Implementing High Resolution Mass Spectroscopy and X-ray Computed Tomography to Decipher Soil Carbon Cycles: A Case Study Using the 1000 Soils Database

While there has been substantial progress understanding soil carbon storage over the past few decades, we still struggle to represent soil organic matter (SOM) decomposition in predictive models. In parallel, new technological advances allow unprecedented molecular resolution into soil processes. A challenge remains in obtaining standardized measurements of SOM composition paired with soil physiochemistry, hydrology, and respiration necessary for process-based model representations. To address this knowledge gap, we will be using soil cores collected from the 1000 Soils Project at the Environmental Molecular Sciences Laboratory (EMSL).
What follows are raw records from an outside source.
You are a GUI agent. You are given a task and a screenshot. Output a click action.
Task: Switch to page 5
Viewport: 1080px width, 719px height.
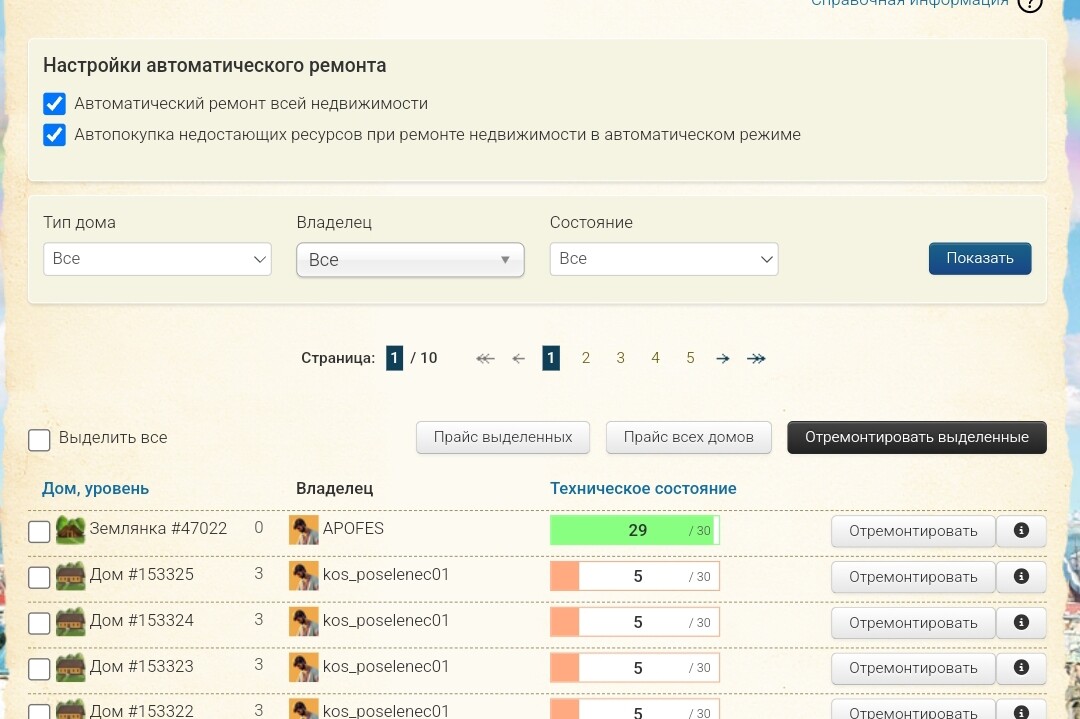[x=690, y=359]
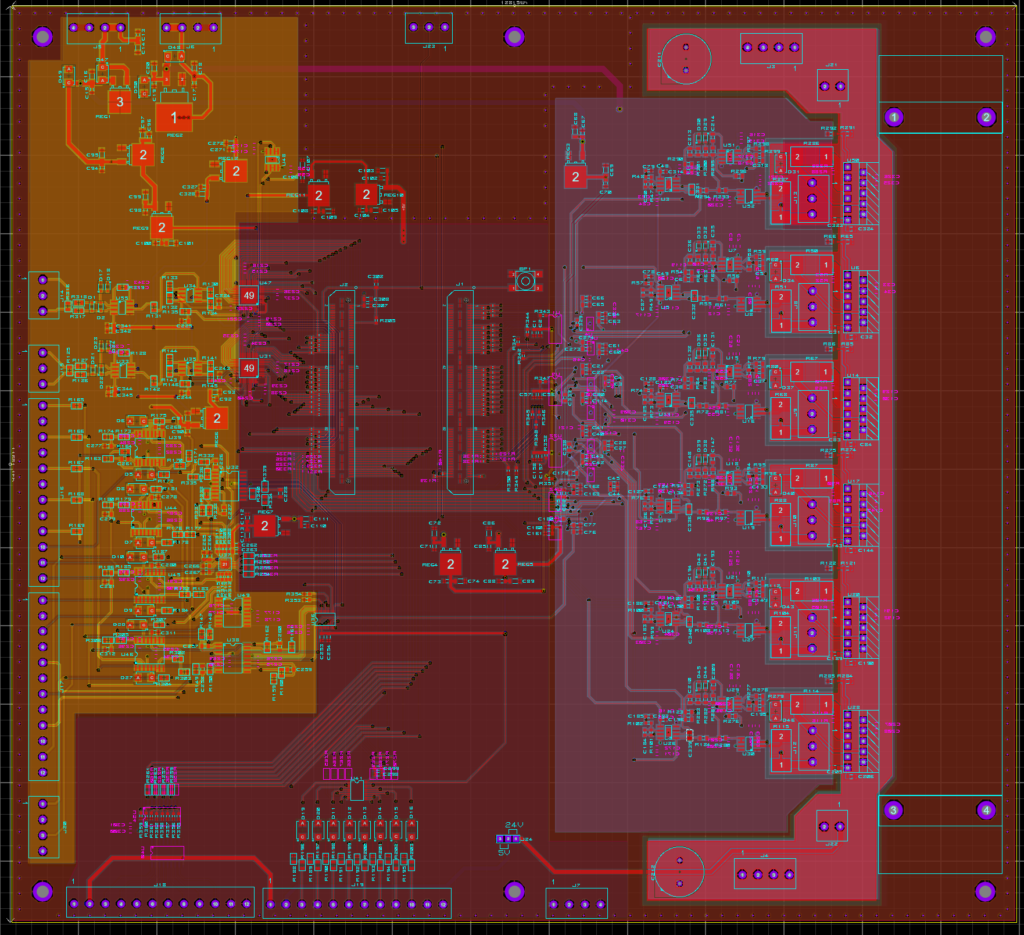Screen dimensions: 1024x935
Task: Select four-pin connector J7 on the bottom edge
Action: coord(577,904)
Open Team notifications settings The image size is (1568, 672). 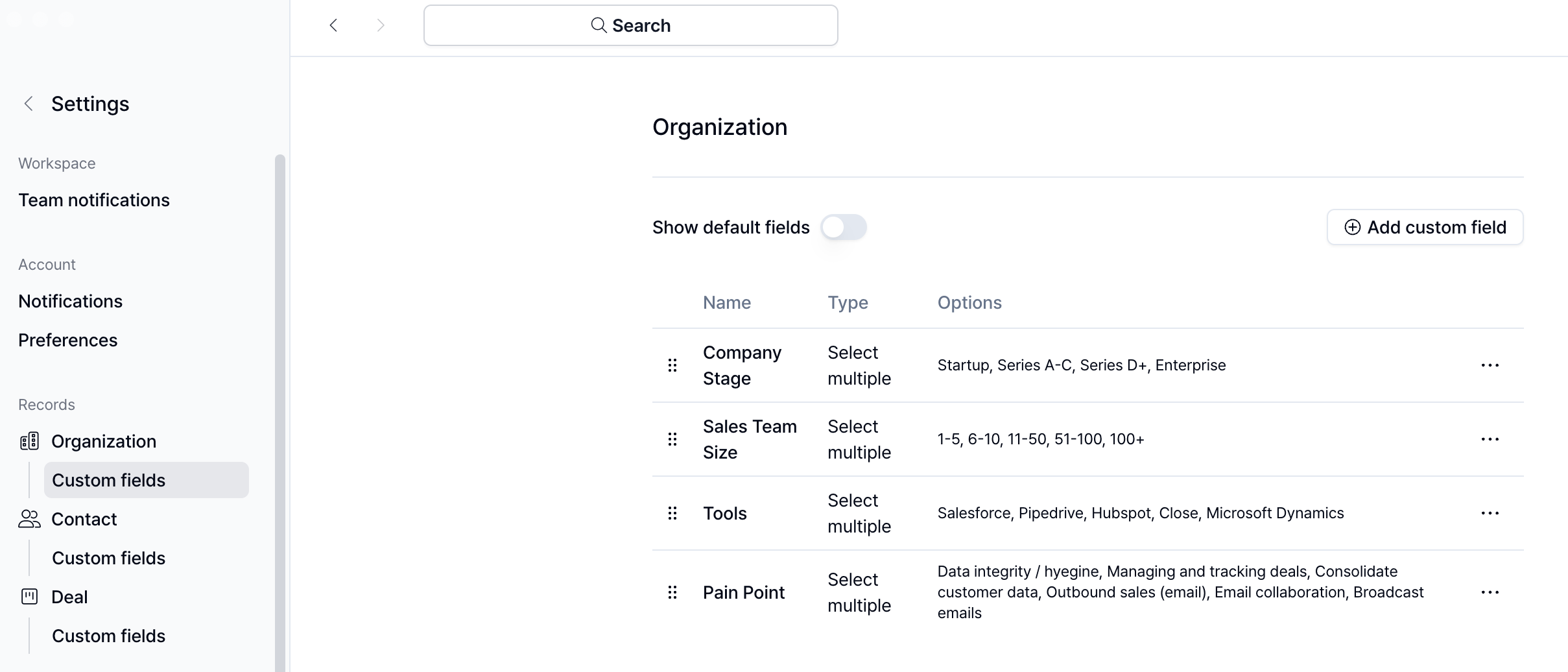coord(94,200)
This talk assesses continental-scale patterns in relationships between high resolution molecular data from soils, physiochemical, hydrological, and biological measurements. This talk will focuses on a limited set of soil cores collected in partnership with AmeriFluxs Year of Water sampling campaign and other collaborators, the first cores analyzed as part of an initial 3-year effort. Paired soil cores will be processed at EMSL with one core being split into the upper 10 cm and bottom 10 cm for biological (respiration and microbial biomass) and chemical (Liquid chromatography mass spectroscopy (LC-MS), electrospray ionization Fourier transform ion cyclotron resonance mass spectrometry (ESI FT-ICR-MS), and pH) assays, while physical properties (X-ray Computed Tomography (XCT), hydraulic properties, and texture) will be measured on the remaining intact core. In this talk, we present preliminary results from the initial pilot study, highlighting the relationship between SOM molecular composition and physicochemical, hydrological, and biological assays from natural and managed ecosystems across the US.